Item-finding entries
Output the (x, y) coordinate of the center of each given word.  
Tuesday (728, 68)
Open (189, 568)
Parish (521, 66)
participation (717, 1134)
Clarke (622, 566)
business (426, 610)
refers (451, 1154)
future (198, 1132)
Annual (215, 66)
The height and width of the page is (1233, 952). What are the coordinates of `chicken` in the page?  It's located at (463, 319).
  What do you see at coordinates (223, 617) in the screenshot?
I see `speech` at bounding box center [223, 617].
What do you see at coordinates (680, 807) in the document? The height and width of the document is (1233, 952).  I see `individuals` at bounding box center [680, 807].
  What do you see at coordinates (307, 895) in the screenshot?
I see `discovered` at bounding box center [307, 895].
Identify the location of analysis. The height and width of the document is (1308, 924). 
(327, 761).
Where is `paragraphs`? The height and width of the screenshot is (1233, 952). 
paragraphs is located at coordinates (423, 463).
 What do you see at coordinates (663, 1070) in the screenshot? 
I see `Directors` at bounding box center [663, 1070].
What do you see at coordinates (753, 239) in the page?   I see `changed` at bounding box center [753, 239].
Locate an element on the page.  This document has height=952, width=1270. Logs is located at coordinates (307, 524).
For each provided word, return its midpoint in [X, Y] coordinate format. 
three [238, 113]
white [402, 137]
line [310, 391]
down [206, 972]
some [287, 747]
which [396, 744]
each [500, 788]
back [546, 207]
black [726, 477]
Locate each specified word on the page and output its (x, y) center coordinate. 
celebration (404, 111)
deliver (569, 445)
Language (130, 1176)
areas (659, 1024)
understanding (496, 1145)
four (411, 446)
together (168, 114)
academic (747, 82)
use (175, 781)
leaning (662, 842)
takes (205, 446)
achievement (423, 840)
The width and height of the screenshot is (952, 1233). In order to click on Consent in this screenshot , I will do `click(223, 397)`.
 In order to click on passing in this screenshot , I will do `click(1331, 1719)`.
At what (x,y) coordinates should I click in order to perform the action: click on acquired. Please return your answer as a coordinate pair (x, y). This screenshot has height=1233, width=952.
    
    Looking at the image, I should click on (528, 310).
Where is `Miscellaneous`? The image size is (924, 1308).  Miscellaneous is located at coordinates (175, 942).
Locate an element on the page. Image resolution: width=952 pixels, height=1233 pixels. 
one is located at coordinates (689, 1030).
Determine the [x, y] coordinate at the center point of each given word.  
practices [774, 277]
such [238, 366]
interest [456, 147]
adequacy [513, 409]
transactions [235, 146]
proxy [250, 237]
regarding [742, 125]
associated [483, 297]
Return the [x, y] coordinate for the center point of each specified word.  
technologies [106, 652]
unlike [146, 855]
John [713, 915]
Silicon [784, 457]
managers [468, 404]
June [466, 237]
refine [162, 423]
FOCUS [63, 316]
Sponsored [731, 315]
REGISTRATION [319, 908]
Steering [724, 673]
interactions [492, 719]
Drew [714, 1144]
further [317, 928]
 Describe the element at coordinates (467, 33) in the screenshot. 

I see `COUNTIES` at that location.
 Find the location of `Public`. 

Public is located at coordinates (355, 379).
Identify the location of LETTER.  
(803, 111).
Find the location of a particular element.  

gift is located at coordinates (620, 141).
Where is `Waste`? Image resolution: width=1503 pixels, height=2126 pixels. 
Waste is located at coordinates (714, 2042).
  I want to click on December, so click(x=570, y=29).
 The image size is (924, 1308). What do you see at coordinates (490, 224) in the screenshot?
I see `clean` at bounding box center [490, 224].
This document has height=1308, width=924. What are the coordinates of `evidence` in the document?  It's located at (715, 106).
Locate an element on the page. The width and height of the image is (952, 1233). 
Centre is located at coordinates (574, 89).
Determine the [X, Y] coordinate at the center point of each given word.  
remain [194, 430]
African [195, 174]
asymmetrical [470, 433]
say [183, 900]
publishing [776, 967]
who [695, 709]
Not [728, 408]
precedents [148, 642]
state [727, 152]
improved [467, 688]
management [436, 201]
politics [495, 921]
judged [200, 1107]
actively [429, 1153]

◆ Stated task
Arrange the lines of the entries above as a numbered list, starting with the line containing "The width and height of the screenshot" and going on through the line containing "one is located at coordinates (689, 1030).", with blank lines omitted.

◆ Task response
1. The width and height of the screenshot is (952, 1233). In order to click on Consent in this screenshot , I will do `click(223, 397)`.
2.  In order to click on passing in this screenshot , I will do `click(1331, 1719)`.
3. At what (x,y) coordinates should I click in order to perform the action: click on acquired. Please return your answer as a coordinate pair (x, y). This screenshot has height=1233, width=952.
4.     Looking at the image, I should click on (528, 310).
5. Where is `Miscellaneous`? The image size is (924, 1308).  Miscellaneous is located at coordinates (175, 942).
6. Locate an element on the page. Image resolution: width=952 pixels, height=1233 pixels. 
7. one is located at coordinates (689, 1030).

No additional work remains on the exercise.